◆ **Extract to read**:
——

Let $x=\displaystyle\sum_{k=0}^\infty p^{kn}W$ be the $p$-adic unit obtained by repeating it infinitely.

Clearly $x$ can be truncated with period $n$. You might think of this as $g(x)=\dfrac{x-(x\pmod p)}{p}$

Also, it can be truncated in chunks with period $m$, by taking the nonzero term and any trailing zeroes all at once. One might think of this as $h(x)=\dfrac{x-(x\pmod {p^{a_i}})}{p^{a_i}}$ where $a_i$ is the position of the $i_{th}$ nonzero digit of $W$

But can $x$ be continuously truncated with period $m$, by which I mean the following?

——

◆ **Problem set**:
A - In the p-adic truncation excerpt, what does $a_i$ stand for in the formula for $h(x)$?
B - Please carry on the p-adic truncation excerpt from the point where it stops.
The data play no part in this work.

◆ **Raw data**:
——

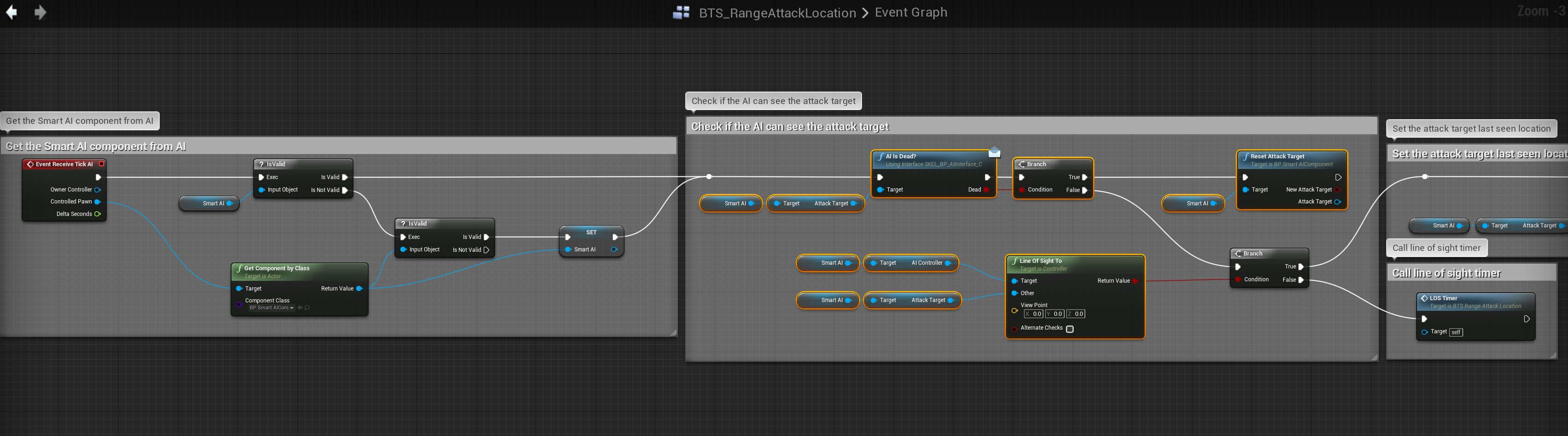Select the Event Graph breadcrumb
The image size is (1568, 436).
[911, 12]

——

◆ **Per-task outputs**:
A - It is the position of the $i$th nonzero digit of $W$.

B -
Let $\zeta$ be an $m^{th}$ root of $p^n$

Let $f(x)=\dfrac{x-(x\pmod p)}{\zeta}$

Question

Is there always a choice of $\zeta$ such that $f(x)$ is periodic of order $m$? If so, does the choice matter?

I'm interested in the case $p=2$ but I have asked the general question.

Background & Motivation

I'm trying to get the last little nugget of info this kind answer didn't give. There's a lot I don't know, such as even whether some number in $\Bbb Z_p^\times[\zeta]$ makes sense or looks like $\pmod p$.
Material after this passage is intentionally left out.